Some dog owners are convinced that spaying their puppy too much can result in stunted growth. This is not strictly true, but it is true that sterilization or castration too early could contribute to the joint problems in large breed dogs.

This happens as this operation delays the closing of the growth plates in the puppy’s bones, leading him to grow more than he should and definitely compared to dogs spayed at a later time. A consequence of this process, as the growth plates close naturally at different times, could be a disproportionate development of the dog, with related joint problems.

In this regard, not even an excess of physical exercise will alone be responsible for a growth block for your little friend; but it too could contribute to damage to the growth plates of long bones resulting in abnormal limb development.

Remember that both of these problems mainly affect large breeds of dogs, but do not hesitate to consult your veterinarian to know exactly when to spay or neuter your puppy and how much physical activity to do before it reaches adulthood.

What to do in case of stunted growth

As it will be clear to you from what has been said so far if you notice that the puppy has stopped growing or that in any case, its growth proceeds at a much slower rate than normal, it is advisable to take it very seriously: therefore immediately go to the vet. together with your little four-legged friend to run for cover and remedy this situation.

Since they are sometimes complex pathologies and, as previously mentioned, sometimes interconnected, it is not easy to arrive at a diagnosis, which often requires various series of even particular tests. So do not wait to be able to deduce on your own and with certainty the causes why the dog is not growing, because it is very likely that you will just waste time, perhaps taking away from your puppy the possibility of completely recovering. Much better therefore to immediately rely on an expert who already knows in which direction to proceed.

In the case of parasitic infestations, an examination of the feces may be sufficient to determine what it is, even if the specific therapies are varied depending on the type of parasite responsible for the problem. The good news is that very often it is possible to successfully deworm the puppy so that he can grow back healthy and happy as before, although prevention is definitely preferable to cure.

Regarding hormonal imbalances such as hypothyroidism, the only solution is represented by the administration of thyroid hormones for the duration of the puppy’s life, with periodic visits to the vet to adjust the dosages gradually and check that the therapy is having the right effect. A similar treatment also concerns pituitary dwarfism, which unfortunately cannot be completely eradicated and will affect the dog’s lifespan; however, it is possible, with this therapy, to greatly improve its quality.

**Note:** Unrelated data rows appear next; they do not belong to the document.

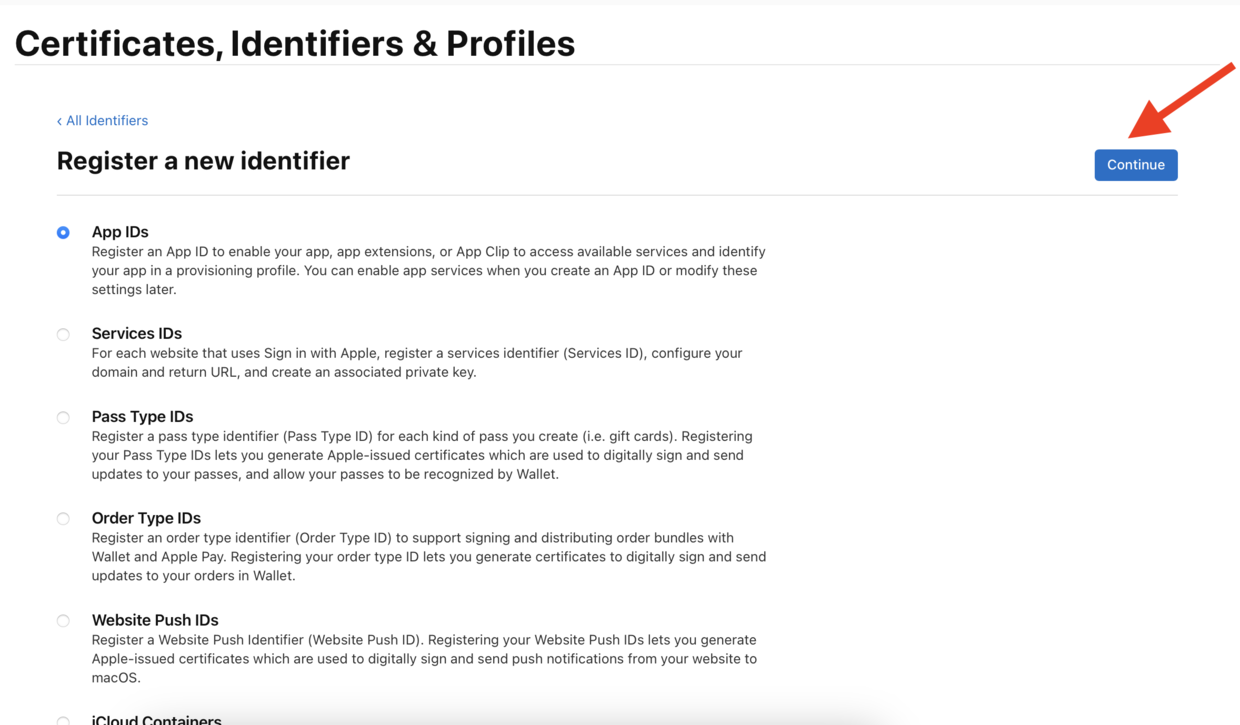Choose the Services IDs radio option
Screen dimensions: 1240x725
[x=63, y=334]
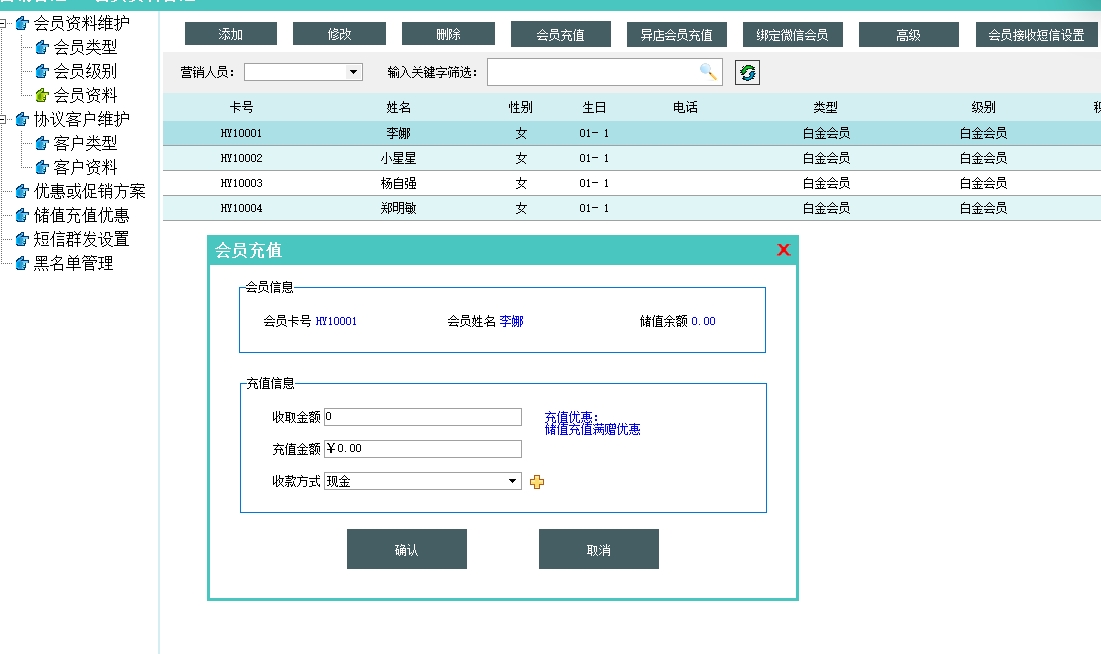
Task: Open 黑名单管理 in the sidebar
Action: coord(73,263)
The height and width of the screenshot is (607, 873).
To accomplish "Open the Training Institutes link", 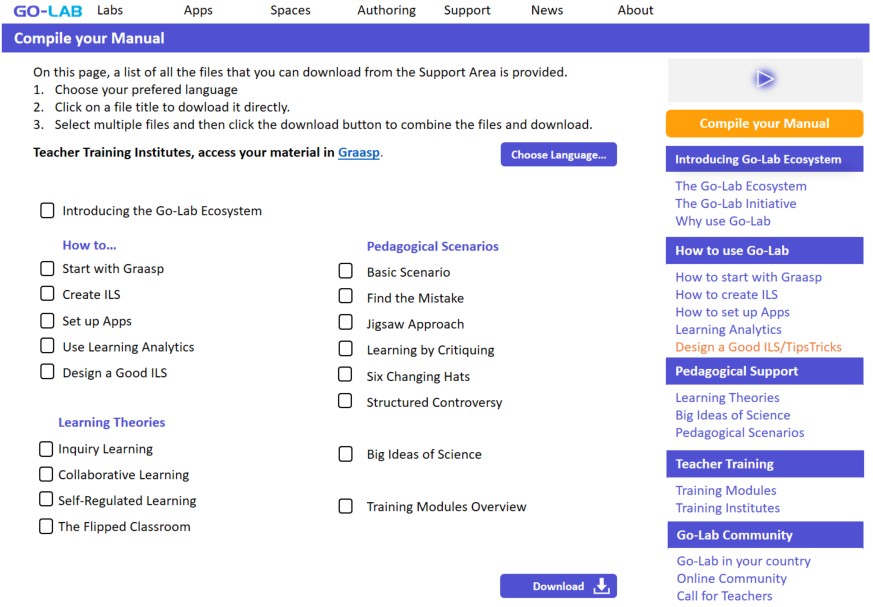I will [727, 508].
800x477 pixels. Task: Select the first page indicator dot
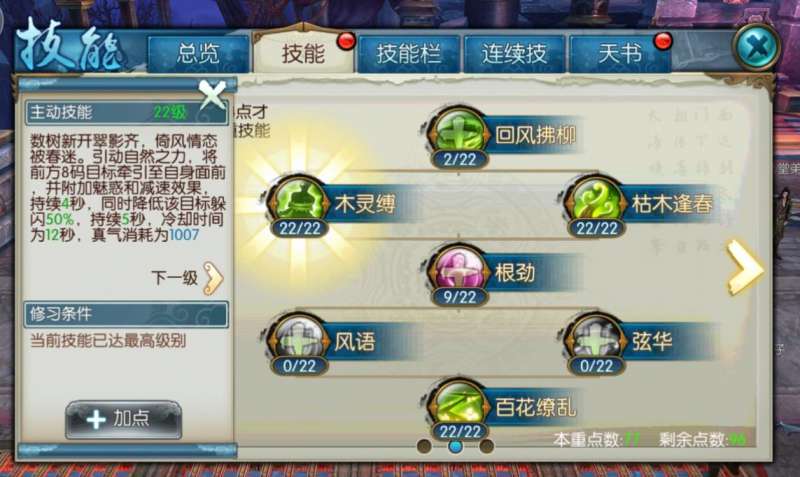(424, 446)
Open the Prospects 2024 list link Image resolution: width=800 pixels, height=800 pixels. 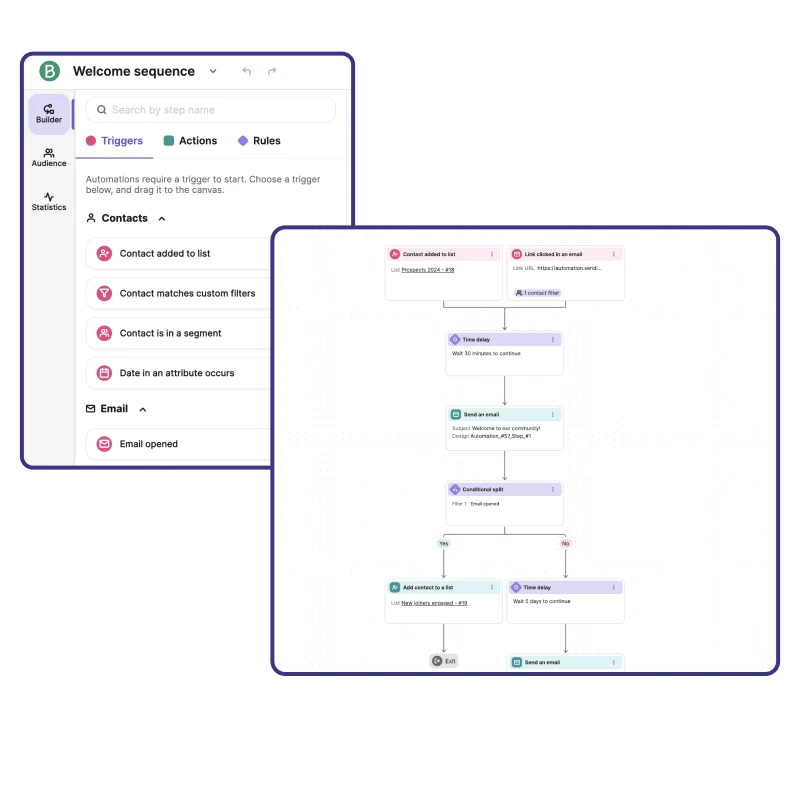[427, 269]
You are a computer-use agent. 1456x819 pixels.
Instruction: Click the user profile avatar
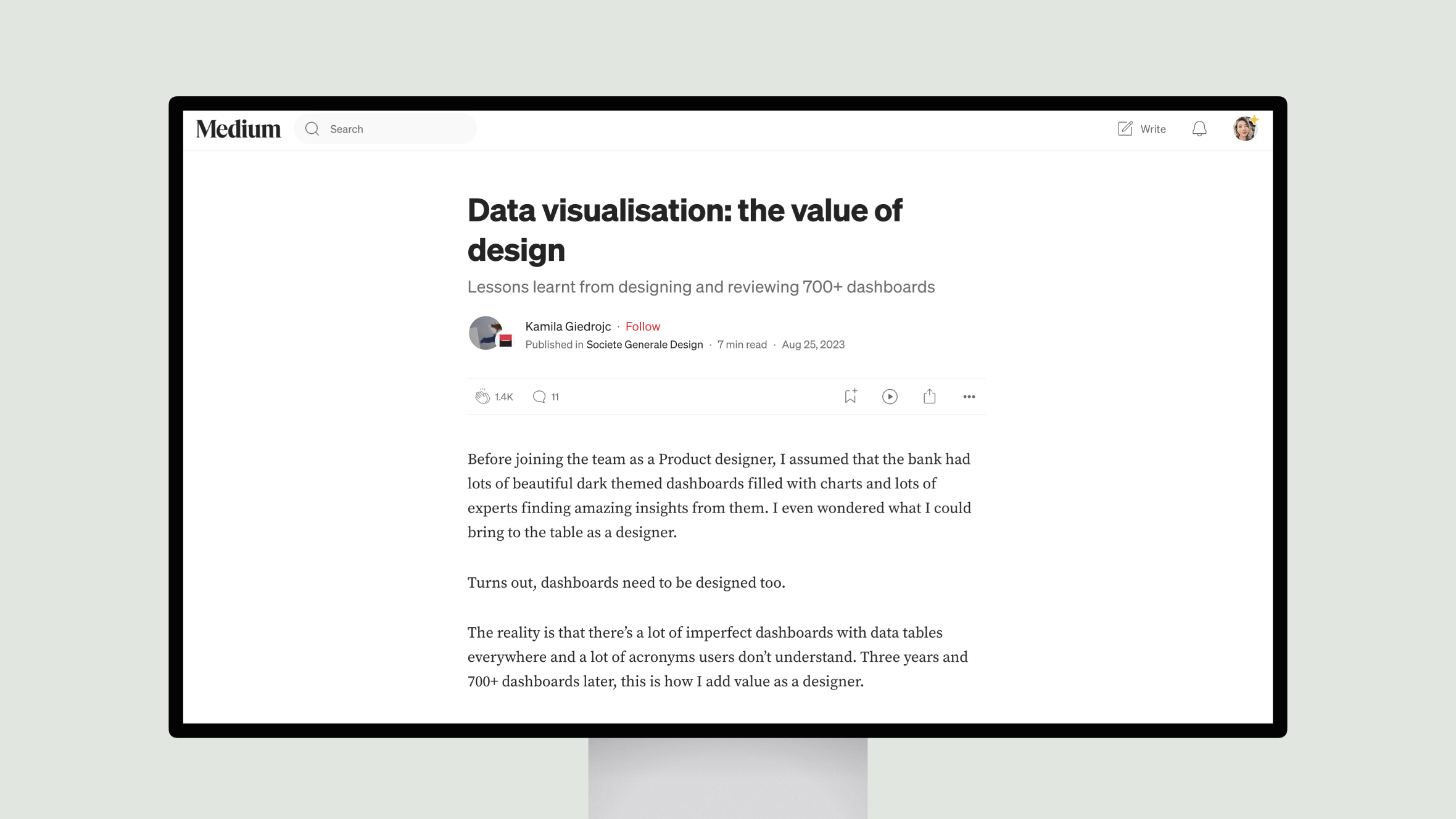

The case of the portosystemic shunt is more complex: in the congenital variant, surgical treatment accompanied by drug therapy prior to surgery, aimed mainly at reducing symptoms, and a low-protein diet to reduce the potential number of absorbed toxins is much preferred. from the intestine. It is important in this regard to choosing a carefully balanced diet so that the puppy, already in difficulty, is not further deprived of the most important nutrients for its subsistence.

Further protection from any toxins is provided by the administration of antibiotics and lactulose: the former has the function of altering the number of bacteria present in the intestine and preventing their proliferation; the second is a sugar that helps to modify the pH of the large intestine and consequently reduce the absorption of ammonia and other toxins, making this organ a less favorable environment for the bacteria that produce them.